**Exercise aim:** Copy out all the entries below, word for word.

** Working data follows **

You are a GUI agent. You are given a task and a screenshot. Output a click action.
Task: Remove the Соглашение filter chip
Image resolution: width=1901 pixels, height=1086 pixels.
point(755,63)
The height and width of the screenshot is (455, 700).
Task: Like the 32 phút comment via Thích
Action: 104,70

** End of Working data **

**Response box:**
You are a GUI agent. You are given a task and a screenshot. Output a click action.
Task: Remove the Соглашение filter chip
Image resolution: width=1901 pixels, height=1086 pixels.
point(755,63)
The height and width of the screenshot is (455, 700).
Task: Like the 32 phút comment via Thích
Action: 104,70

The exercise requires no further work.